<<<<

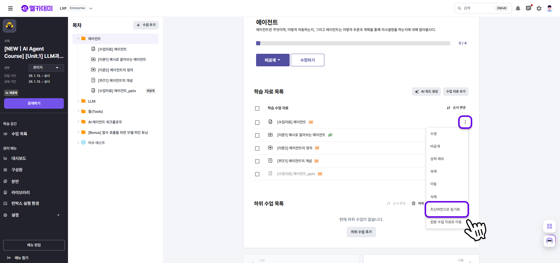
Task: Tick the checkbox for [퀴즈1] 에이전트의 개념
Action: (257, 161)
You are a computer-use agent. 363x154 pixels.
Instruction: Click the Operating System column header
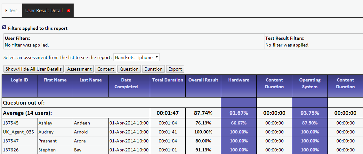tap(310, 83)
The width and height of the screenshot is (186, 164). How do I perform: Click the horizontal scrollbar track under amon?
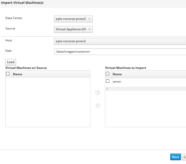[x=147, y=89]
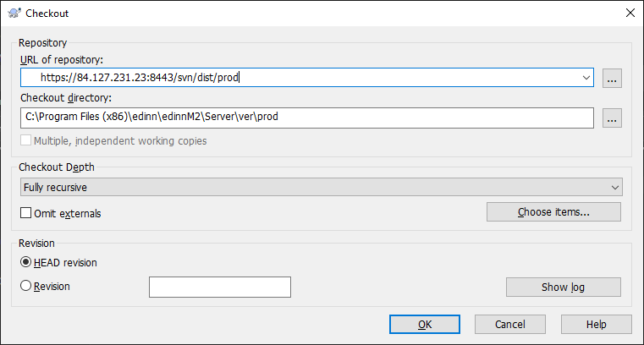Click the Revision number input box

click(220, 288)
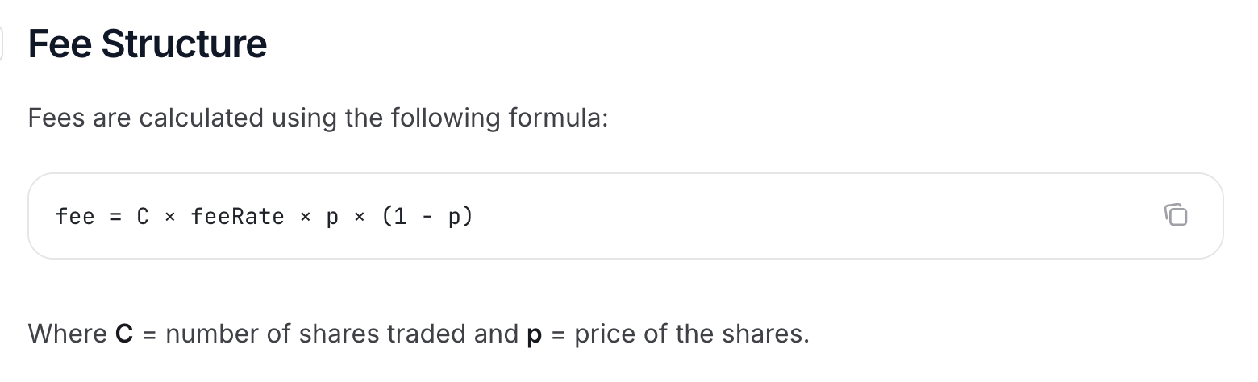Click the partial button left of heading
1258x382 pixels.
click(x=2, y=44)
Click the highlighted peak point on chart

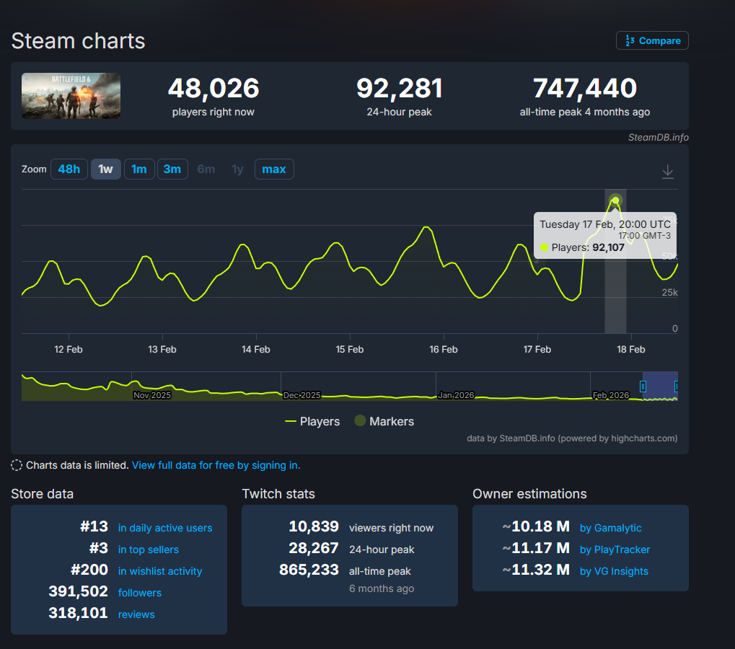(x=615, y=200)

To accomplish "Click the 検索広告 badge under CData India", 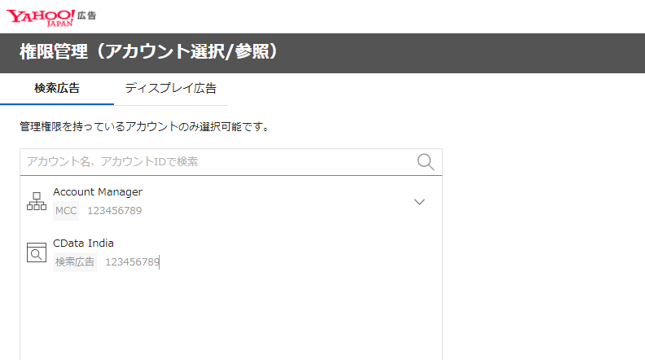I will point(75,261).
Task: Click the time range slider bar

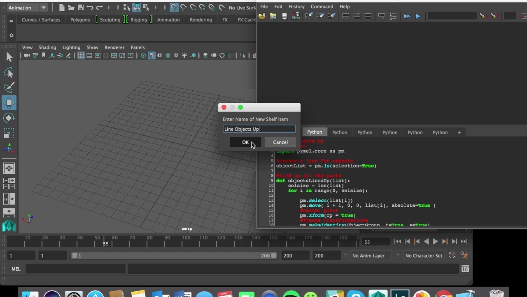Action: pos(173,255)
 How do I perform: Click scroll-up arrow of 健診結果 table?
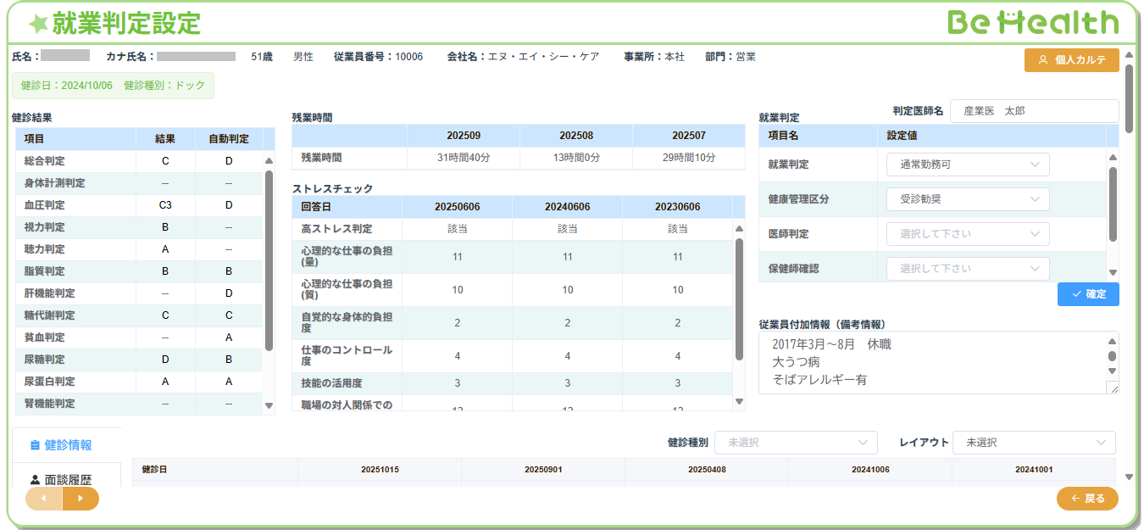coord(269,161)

>>>>

# Required work:
From the line containing "Task: Click the time range slider bar" down to the end of the listing above, every line is to be returned exactly, though the pictures are not.

# Output of the exercise:
Task: Click the time range slider bar

Action: pos(173,255)
 How do I perform: Click scroll-up arrow of 健診結果 table?
coord(269,161)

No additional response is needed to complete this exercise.